Prediction of heat transfer in prototype fluidized reactors from scale-model data

 Scott P. Overmann^a, Robert C. Brown^b, and Nanak S. Grewal^c
aTexas Instruments Incorporated, 2501 West University, P.O. Box 801, MS 8075, McKinney, TX 75070 USA
^bIowa State University, Department of Mechanical Engineering, 2025 H.M. Black, Ames, IA 50011 USA
^cUniversity of North Dakota, Department of Mechanical Engineering, Grand Forks, ND 58202, USA

Chemical Engineering Science 53, 807-817, 1998

ABSTRACT
 
The goal of this research was to predict heat transfer in a prototype-fluidized bed from data obtained in a hydrodynamically scaled model bed.

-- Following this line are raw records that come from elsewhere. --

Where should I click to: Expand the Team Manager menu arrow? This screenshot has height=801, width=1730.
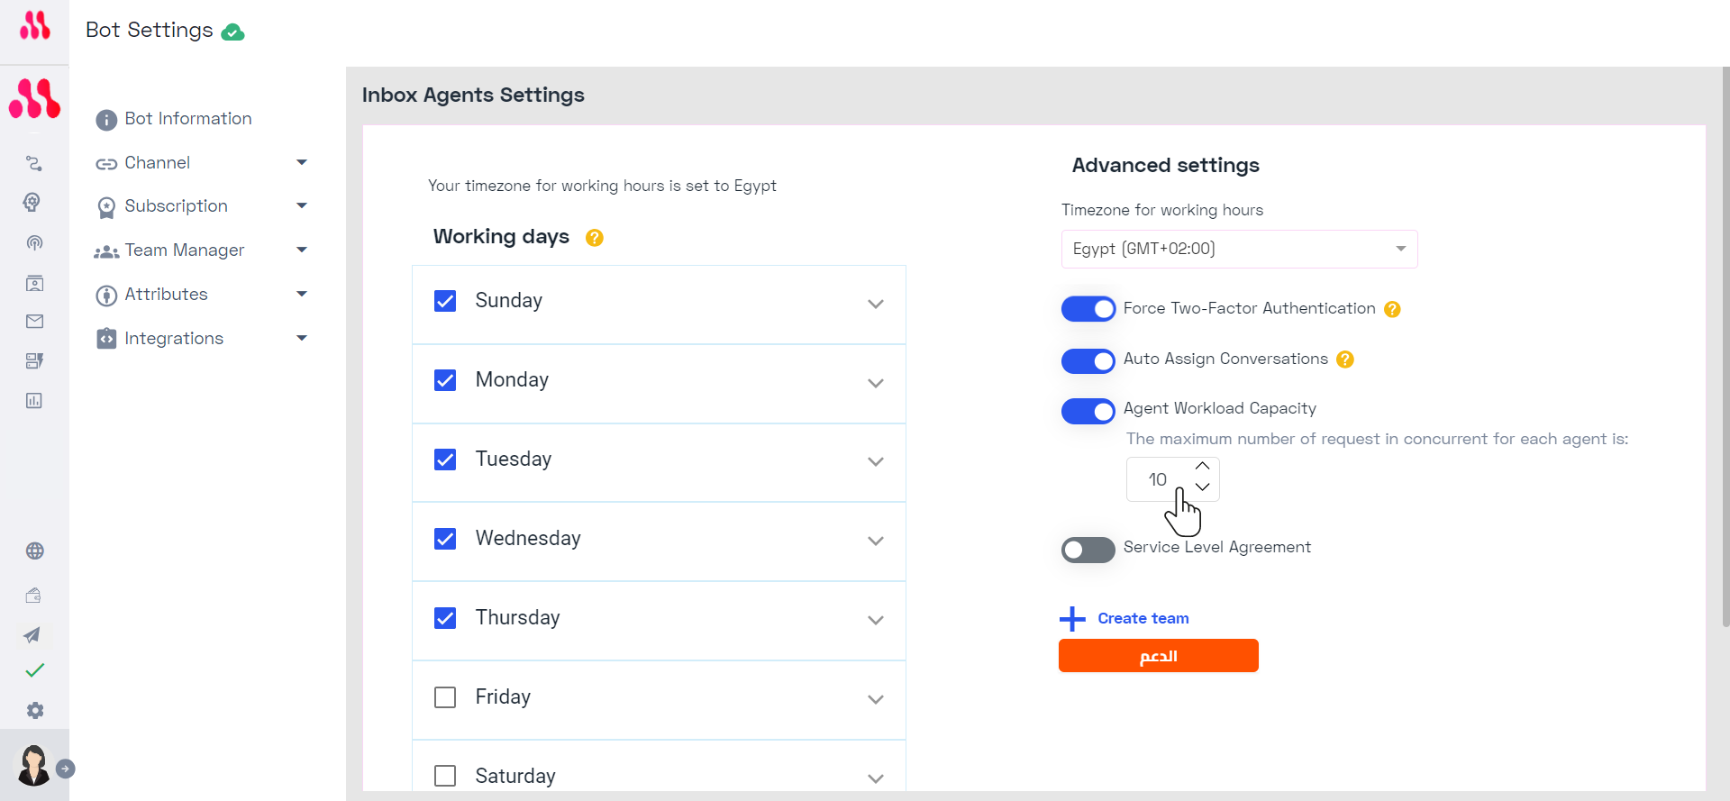tap(302, 250)
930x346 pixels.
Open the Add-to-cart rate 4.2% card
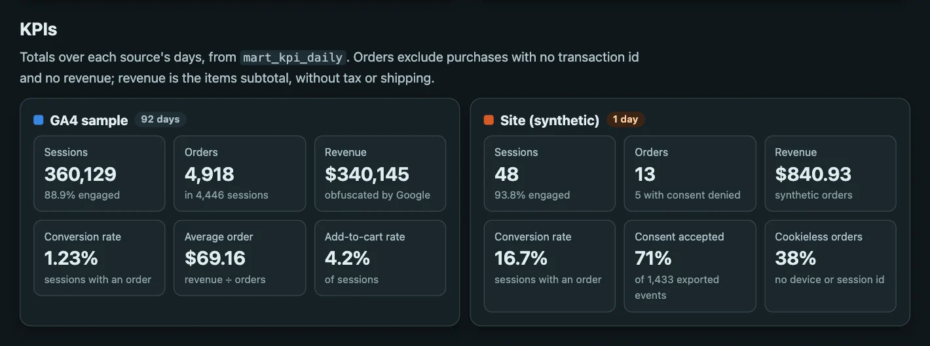pyautogui.click(x=380, y=258)
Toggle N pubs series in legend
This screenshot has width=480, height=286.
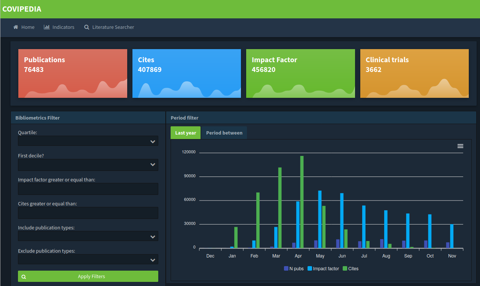[294, 268]
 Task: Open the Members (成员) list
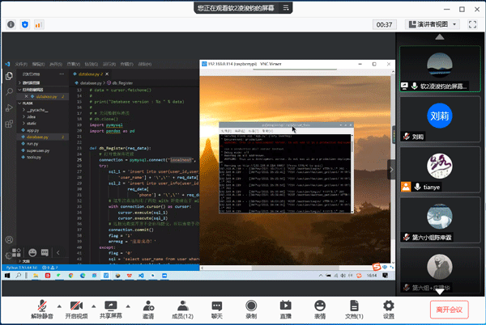[x=182, y=305]
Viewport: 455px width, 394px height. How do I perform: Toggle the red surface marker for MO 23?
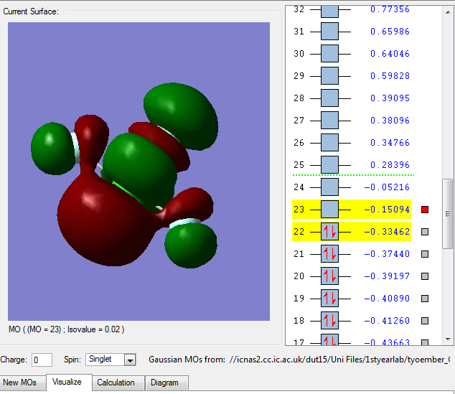(x=426, y=210)
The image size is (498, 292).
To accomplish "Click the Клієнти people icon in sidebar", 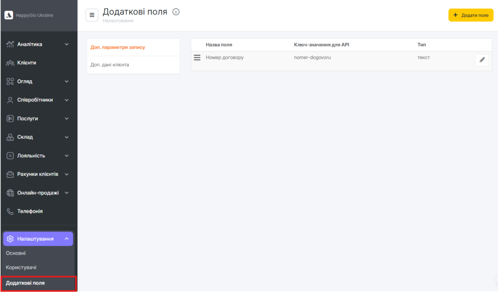I will tap(10, 63).
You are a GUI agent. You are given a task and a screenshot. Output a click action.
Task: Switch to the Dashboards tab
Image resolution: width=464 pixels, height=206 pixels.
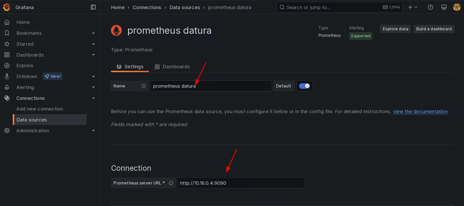point(172,67)
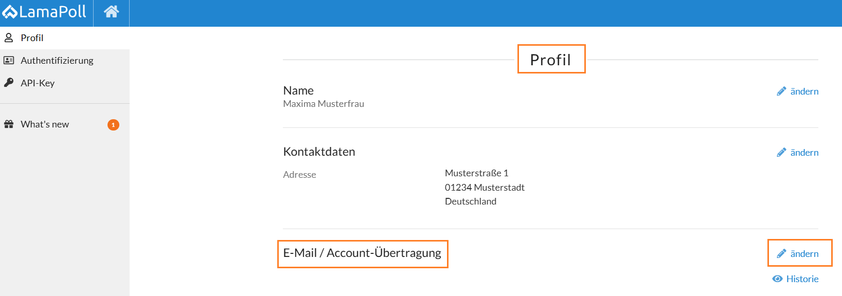
Task: Click the key icon beside API-Key
Action: (9, 83)
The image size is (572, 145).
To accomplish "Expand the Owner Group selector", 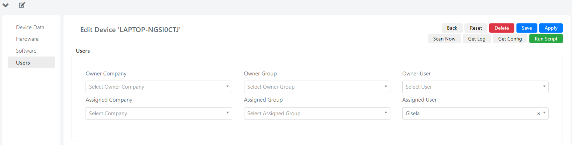I will point(317,87).
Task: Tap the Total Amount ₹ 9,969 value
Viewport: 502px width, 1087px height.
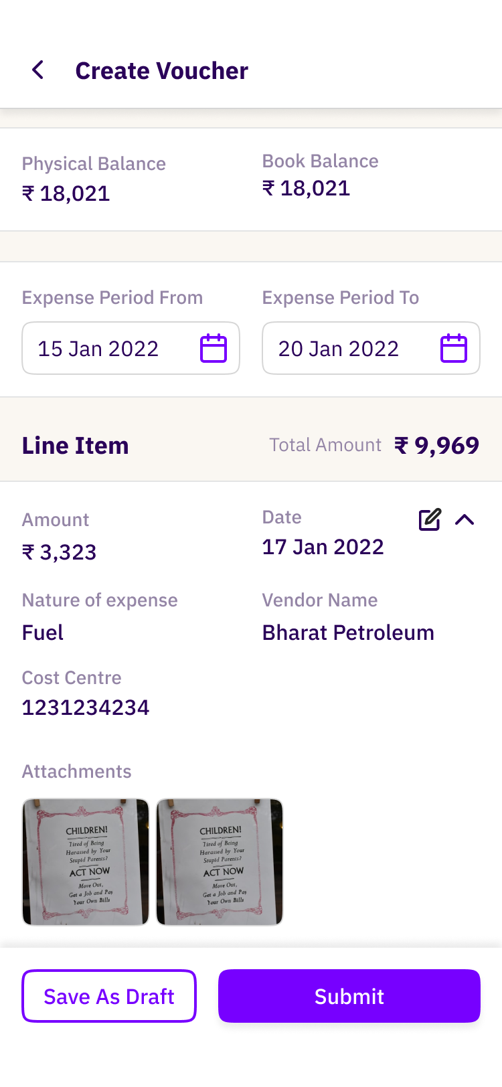Action: [436, 445]
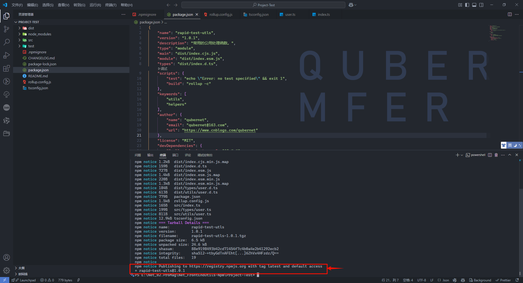Open the Search view in activity bar

[x=7, y=42]
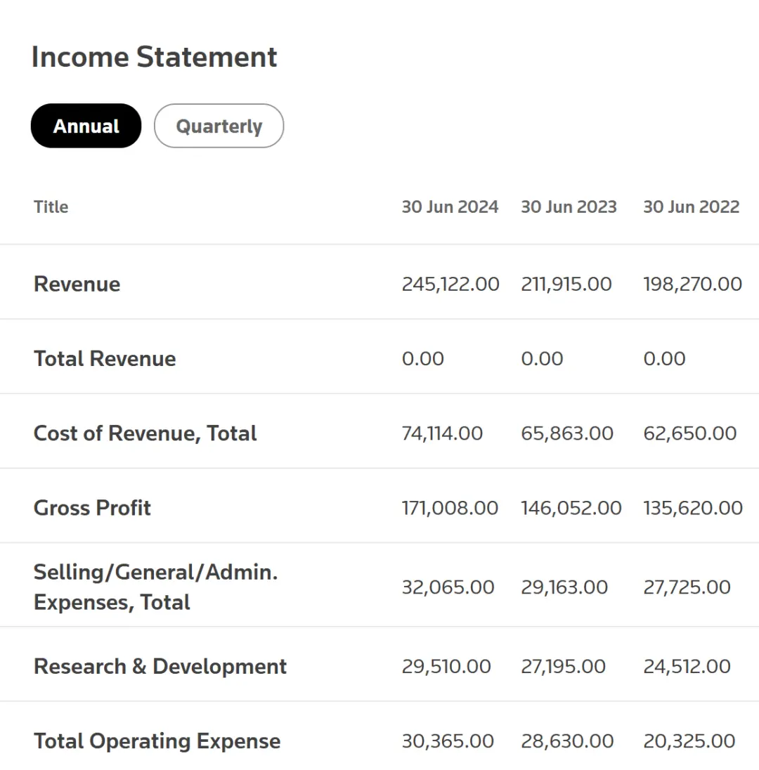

Experimental heat transfer data measured in the model bed (45 mm diameter) was used in conjunction with simple, mathematical models to deduce particle residence time in the model bed.  Residence time for the prototype bed (95-mm diameter) was estimated by scaling model bed residence times.  This data, in turn, was used to predict heat transfer in the prototype bed.  This methodology yielded predictions that are within 15% of experimental data obtained in the prototype bed.  Particle properties were varied by using steel and bismuth while gas properties were varied by using nitrogen and carbon dioxide.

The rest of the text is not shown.